**Tugas yang diberikan A**
Kutip tulisan tentang sosok ibu di bawah ini, seluruhnya mulai dari "IBU: Lambang Cinta" terus sampai "Muslim no. 2548)", tanpa mengubah satu kata pun.
**Tugas yang diberikan B**
Teruskan tulisan tentang ibu sebagai lambang cinta dan pengorbanan di bawah ini, dimulai tepat setelah kalimat terakhirnya.

**Teks yang ditampilkan**
.....

22 Desember 2011

IBU: Lambang Cinta Abadi & Pengorbanan Hakiki

0 komentar
Dari Abu Hurairah radhiyallaahu ‘anhu, beliau berkata, “Seseorang datang kepada Rasulullah shalallahu ‘alaihi wasallam dan berkata, ‘Wahai Rasulullah, kepada siapakah aku harus berbakti pertama kali?’ Nabi shalallaahu ‘alaihi wasallam menjawab, ‘Ibumu!’ Dan orang tersebut kembali bertanya, ‘Kemudian siapa lagi?’ Nabi shalallaahu ‘alaihi wasallam menjawab, ‘Ibumu!’ Orang tersebut bertanya kembali, ‘Kemudian siapa lagi?’ Beliau menjawab, ‘Ibumu.’ Orang tersebut bertanya kembali, ‘Kemudian siapa lagi,’ Nabi shalallahu ‘alaihi wasallam menjawab, ‘Kemudian ayahmu.’” (HR. Bukhari no. 5971 dan Muslim no. 2548)

Pikiran ini takkan pernah sulit jika harus menggambarkan sosok seorang ibu. Setiap bentuk cinta & pengorbanan telah terpatri pada sosok mulia ini. Kita hadir di dunia ini tentunya tak terlepas dari cinta sang ibunda. Betapa bahagianya ia ketika mengetahui kita sudah menempati rahimnya, walaupun ia tahu bahwa selama sembilan bulan selanjutnya ia akan mengalami berbagai hal-hal sulit dan rasa sakit. Rasa cinta ini membuncah semakin besar kala ia mulai dapat merasakan detak jantung kita bahkan ketika kita dengan nakal menendang perutnya.

.....

**Data yang direkam**
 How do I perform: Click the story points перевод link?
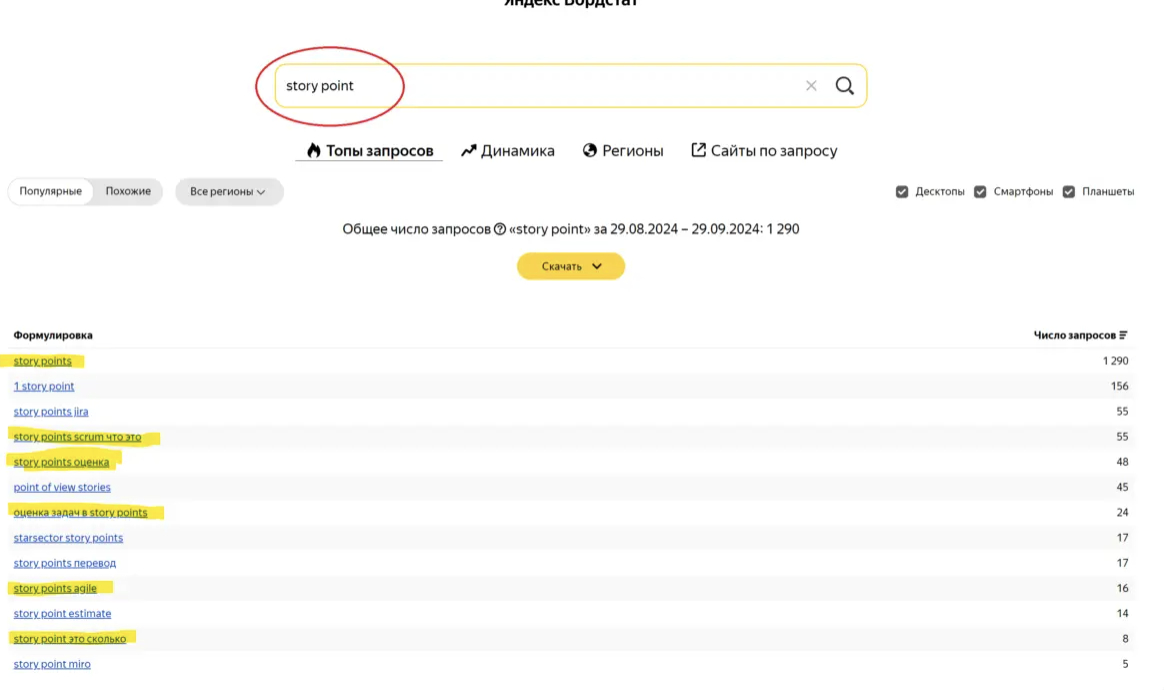(x=65, y=564)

.....

**Jawaban yang diharapkan A**
IBU: Lambang Cinta Abadi & Pengorbanan Hakiki

0 komentar
Dari Abu Hurairah radhiyallaahu ‘anhu, beliau berkata, “Seseorang datang kepada Rasulullah shalallahu ‘alaihi wasallam dan berkata, ‘Wahai Rasulullah, kepada siapakah aku harus berbakti pertama kali?’ Nabi shalallaahu ‘alaihi wasallam menjawab, ‘Ibumu!’ Dan orang tersebut kembali bertanya, ‘Kemudian siapa lagi?’ Nabi shalallaahu ‘alaihi wasallam menjawab, ‘Ibumu!’ Orang tersebut bertanya kembali, ‘Kemudian siapa lagi?’ Beliau menjawab, ‘Ibumu.’ Orang tersebut bertanya kembali, ‘Kemudian siapa lagi,’ Nabi shalallahu ‘alaihi wasallam menjawab, ‘Kemudian ayahmu.’” (HR. Bukhari no. 5971 dan Muslim no. 2548)

**Jawaban yang diharapkan B**
Cinta seorang ibu pada anaknya bukanlah sekedar ucapan atau cinta yang selalu dihiasi kemudahan. Cinta ibu adalah cinta hakiki yang penuh dengan pengorbanan. Berkat cinta ini, seorang ibu rela bertaruh nyawa ketika melahirkan kita. Rasa sakit tertutupi oleh kabut bahagia saat ia mengetahui kita terlahir sempurna. Siang malamnya disibukkan dengan memenuhi rengekan serta mengurusi keusilan kita. Ia rela menukarkan seluruh kebahagiaan dan hartanya demi memberikan yang terbaik pada kita. Bahkan al-quran pun mengabadikan dengan indah setiap pengorbanan ibu:

“Kami perintahkan kepada manusia supaya berbuat baik kepada dua orang ibu bapaknya, ibunya mengandungnya dengan susah payah, dan melahirkannya dengan susah payah (pula). Mengandungnya sampai menyapihnya adalah tiga puluh bulan,…(Qs. Al-Ahqaaf: 15)

Begitu banyak kesulitan yang sudah dialami ibu kita saat kita masih kecil. Sekarang saat kita beranjak dewasa, masihkah kita menyusahkannya? Sungguh tak pantas kiranya jika sebagai insan yang sudah dididik begitu tinggi namun kita masih mampu menyusahkan orang tua dengan berbagai perilaku yang tak ubahnya seperti saat kecil dulu. Adakah kita lupa bahwa cinta & pengorbanan ibu mengalir dalam darah kita melalui tiap tetes ASI nya?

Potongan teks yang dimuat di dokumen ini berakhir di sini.